Create the property related Pareto charts
property_damage <- mutate(property_damage,
cumsum = cumsum(total_property_cost),
freq = round(total_property_cost / sum(total_property_cost), 3),
cum_freq = cumsum(freq)
)
how_many_events <- 4
stretch <- 1.1
par(mar=c(11,7,4,5), mgp=c(6, 1, .5), mfrow = c(1, 2))
pc = barplot(property_damage$total_property_cost[1:how_many_events] * stretch,
width = 1, space = 0.2, border = NA, axes = F,
ylim = c(0,1 * max(property_damage$cumsum, na.rm = T)),
ylab = "Cummulative Counts" , cex.names = 0.7,
names.arg = property_damage$event_type[1:how_many_events],
las = 2,
main = "Property Damage Pareto Chart")
lines(pc, property_damage$cumsum[1:how_many_events] * stretch,
type = "b", cex = 0.7, pch = 19, col="cyan4")
box(col = "grey62")
axis(side = 2,
at = c(0, property_damage$cumsum[1:how_many_events]) * stretch,
las = 1, col.axis = "grey62", col = "grey62", cex.axis = 0.8
)
axis(side = 4,
at = c(0, property_damage$cumsum[1:how_many_events] * stretch),
labels = paste(c(0, round(property_damage$cum_freq[1:how_many_events] * 100)),"%",sep=""),
las = 1, col.axis = "cyan4", col = "cyan4", cex.axis = 0.8
)
crop_damage <- mutate(crop_damage,
cumsum = cumsum(total_crop_cost),
freq = round(total_crop_cost / sum(total_crop_cost), 3),
cum_freq = cumsum(freq)
)
how_many_events <- 5
stretch <- 1.11
pc = barplot(crop_damage$total_crop_cost[1:how_many_events] * stretch,
width = 1, space = 0.2, border = NA, axes = F,
ylim = c(0,1 * max(crop_damage$cumsum, na.rm = T)),
ylab = "Cummulative Counts" , cex.names = 0.7,
names.arg = crop_damage$event_type[1:how_many_events],
las = 2,
main = "Crop Damage Pareto Chart")
lines(pc, crop_damage$cumsum[1:how_many_events] * stretch,
type = "b", cex = 0.7, pch = 19, col="cyan4")
box(col = "grey62")
axis(side = 2,
at = c(0, crop_damage$cumsum[1:how_many_events]) * stretch,
las = 1, col.axis = "grey62", col = "grey62", cex.axis = 0.8
)
axis(side = 4,
at = c(0, crop_damage$cumsum[1:how_many_events] * stretch),
labels = paste(c(0, round(crop_damage$cum_freq[1:how_many_events] * 100)),"%",sep=""),
las = 1, col.axis = "cyan4", col = "cyan4", cex.axis = 0.8
)
mtext("Figure 2: Economic Consequence", side = 1, line = -25, outer = TRUE)

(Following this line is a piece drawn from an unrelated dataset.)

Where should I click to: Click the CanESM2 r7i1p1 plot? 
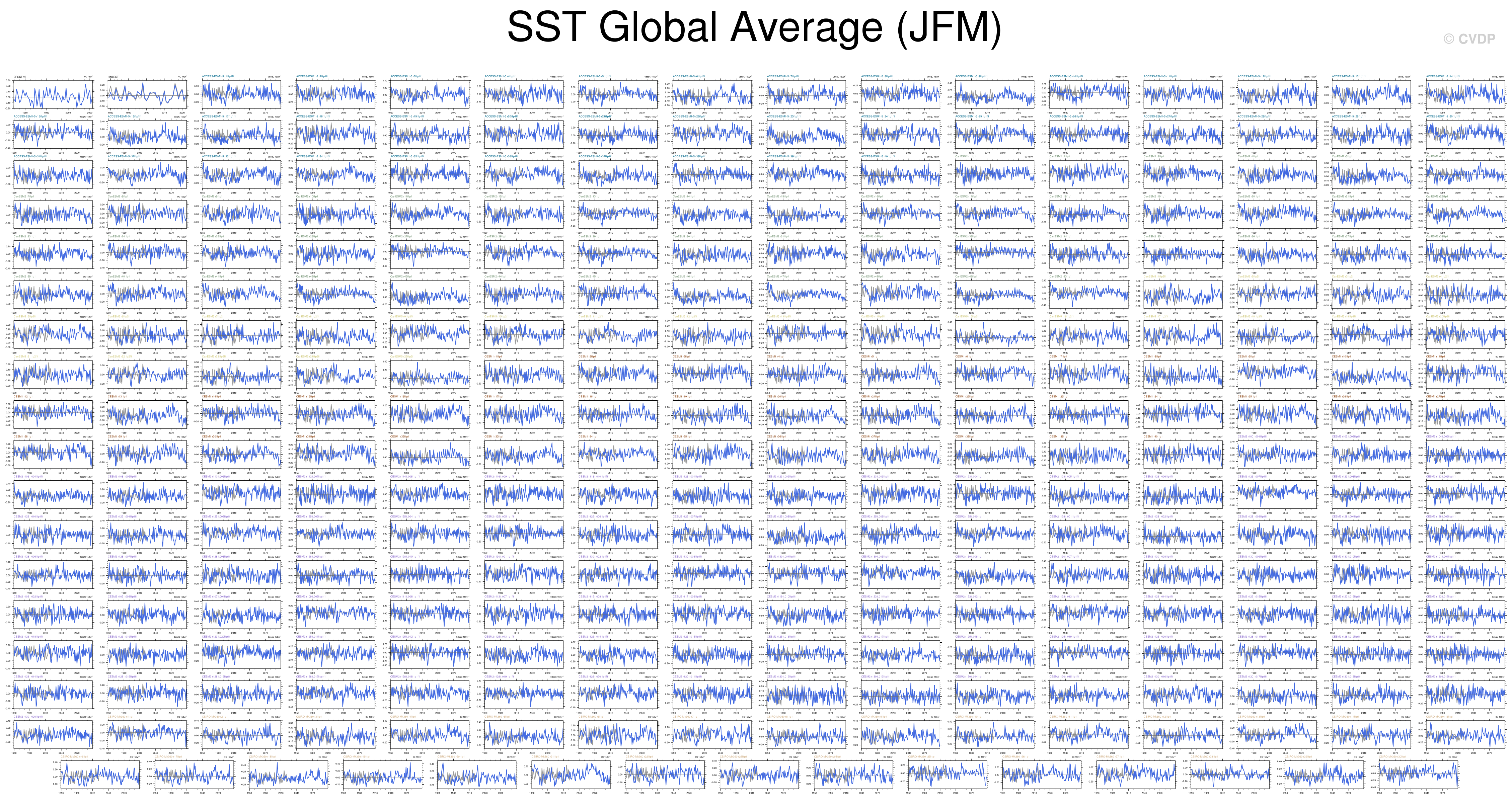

Once more tornadoes are a leading cause of damage, this time to property. More than half of property damage came from tornadoes, and more than 80% of property damage was caused by the top four types of weather events alone. For crops, excessive wetness and cold and wet conditions were the greatest factors, with the top five worst events causing 86% of all crop damage.